(Stored data entries)
-- Opening Marker --

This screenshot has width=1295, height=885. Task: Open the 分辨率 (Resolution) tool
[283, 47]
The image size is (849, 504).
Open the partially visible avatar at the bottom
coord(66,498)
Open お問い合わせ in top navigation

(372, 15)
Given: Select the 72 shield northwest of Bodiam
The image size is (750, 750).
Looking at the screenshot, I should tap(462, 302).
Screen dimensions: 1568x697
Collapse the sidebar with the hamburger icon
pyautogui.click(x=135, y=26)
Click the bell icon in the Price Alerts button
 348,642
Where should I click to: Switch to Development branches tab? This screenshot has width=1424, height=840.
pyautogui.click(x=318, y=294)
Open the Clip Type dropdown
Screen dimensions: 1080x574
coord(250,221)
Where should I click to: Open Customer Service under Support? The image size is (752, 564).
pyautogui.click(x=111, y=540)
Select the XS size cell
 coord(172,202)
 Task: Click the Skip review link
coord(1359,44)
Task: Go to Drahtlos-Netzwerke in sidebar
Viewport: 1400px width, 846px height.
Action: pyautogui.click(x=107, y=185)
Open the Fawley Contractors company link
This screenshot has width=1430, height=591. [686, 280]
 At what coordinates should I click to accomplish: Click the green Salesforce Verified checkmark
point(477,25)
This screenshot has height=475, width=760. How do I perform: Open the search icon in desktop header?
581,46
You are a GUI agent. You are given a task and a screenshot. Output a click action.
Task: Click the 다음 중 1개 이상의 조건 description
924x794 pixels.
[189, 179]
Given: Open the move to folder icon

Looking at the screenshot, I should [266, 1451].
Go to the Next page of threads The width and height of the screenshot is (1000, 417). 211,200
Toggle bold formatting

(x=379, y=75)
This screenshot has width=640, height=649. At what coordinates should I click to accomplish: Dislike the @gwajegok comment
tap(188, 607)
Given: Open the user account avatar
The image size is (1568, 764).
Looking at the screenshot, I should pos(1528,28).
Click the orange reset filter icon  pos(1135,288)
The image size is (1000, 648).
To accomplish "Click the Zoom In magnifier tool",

-- Closing Marker --

- EXERCISE INSTRUCTIONS -
Repeat the entries above exactly, from the first line through the line containing "Given: Select the".

- TASK OUTPUT -
This screenshot has width=1295, height=885. Task: Open the 分辨率 (Resolution) tool
[283, 47]
The image size is (849, 504).
Open the partially visible avatar at the bottom
coord(66,498)
Open お問い合わせ in top navigation

(372, 15)
Given: Select the 72 shield northwest of Bodiam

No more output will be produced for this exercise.